Now, it isn’t possible for him to act in accordance with what seems right to you, but only with what seems right to him. So if he judges wrongly, he is the one who suffers the harm, since he is the one who has been deceived. . . . If you start out, then, from this way of thinking, you’ll be gentle with someone who abuses you, for in each case you’ll say, “That is how it seemed to him.” (42)
This is a standalone entry, as I did not see others echoing this sentiment in the Handbook. It distills the message of Discourse 1.28, where we are asked, “And just as we pity the blind and lame, shouldn’t we also take pity on those who have become blinded and crippled in their governing faculties?” (Disc. 1.28.8.)
I confess that I find this the most difficult advice of any of the foregoing, requiring the most strenuous mental yoga. I don’t think it exonerates bad behavior; Epictetus is pretty clear that wrong behavior is still wrong.
His advice is helpful in that it immunizes us against harm from others, since it is they who are harmed, not us (and frankly, that makes us happy)–and, just as importantly, against the toxic anger that follows from having been wronged. That anger does nothing to harm the wrongdoer, and only serves to corrode our peace of mind and poison our outlook on the future.

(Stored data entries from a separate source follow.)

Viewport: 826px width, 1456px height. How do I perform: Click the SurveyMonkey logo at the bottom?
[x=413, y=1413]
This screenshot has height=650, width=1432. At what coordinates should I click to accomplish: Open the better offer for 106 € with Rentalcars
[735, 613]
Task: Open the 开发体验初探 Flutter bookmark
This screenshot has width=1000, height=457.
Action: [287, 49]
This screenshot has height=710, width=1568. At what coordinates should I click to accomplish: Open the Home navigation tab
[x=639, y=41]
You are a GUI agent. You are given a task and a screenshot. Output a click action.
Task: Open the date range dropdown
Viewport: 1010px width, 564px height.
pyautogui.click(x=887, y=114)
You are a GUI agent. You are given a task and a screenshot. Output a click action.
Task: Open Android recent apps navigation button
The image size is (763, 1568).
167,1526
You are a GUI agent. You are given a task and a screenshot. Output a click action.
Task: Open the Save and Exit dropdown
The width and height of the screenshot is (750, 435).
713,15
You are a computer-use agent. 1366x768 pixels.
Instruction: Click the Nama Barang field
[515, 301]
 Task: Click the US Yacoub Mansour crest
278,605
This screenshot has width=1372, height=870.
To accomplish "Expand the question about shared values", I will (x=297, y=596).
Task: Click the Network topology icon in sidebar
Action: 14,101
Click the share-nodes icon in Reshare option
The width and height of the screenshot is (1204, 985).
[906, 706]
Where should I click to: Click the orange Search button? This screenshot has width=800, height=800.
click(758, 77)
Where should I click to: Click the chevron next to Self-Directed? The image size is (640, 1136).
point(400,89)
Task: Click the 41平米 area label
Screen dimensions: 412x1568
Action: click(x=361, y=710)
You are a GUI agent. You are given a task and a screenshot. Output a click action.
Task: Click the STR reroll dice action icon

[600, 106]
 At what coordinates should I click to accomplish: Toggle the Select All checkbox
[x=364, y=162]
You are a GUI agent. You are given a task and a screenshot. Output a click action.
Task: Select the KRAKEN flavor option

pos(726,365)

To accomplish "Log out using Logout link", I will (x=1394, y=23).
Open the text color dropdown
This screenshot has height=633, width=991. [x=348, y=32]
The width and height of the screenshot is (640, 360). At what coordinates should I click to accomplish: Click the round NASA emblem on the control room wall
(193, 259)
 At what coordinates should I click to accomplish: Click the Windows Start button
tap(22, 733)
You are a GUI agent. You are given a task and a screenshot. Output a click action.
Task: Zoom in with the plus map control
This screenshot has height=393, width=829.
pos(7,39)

The discourse suggests that we should try to persuade a would-be wrongdoer to change her plans: “Show her clearly that she is mistaken and she won’t follow that course; but as long as you haven’t shown it, what else can she do than follow what seems best to her? Nothing else.” (Disc. 1.28.8.) This at least hints that we might have some control over the situation, and it implicitly warns us not to adopt a victim persona too readily.
Handbook 42 also charitably reminds us of humans’ innate affinity to one another. We need to move on from actual and perceived wrongs or else the fabric of society will be shredded to ribbons.
^Numbers in parentheses within the block quotes refer to Handbook entries.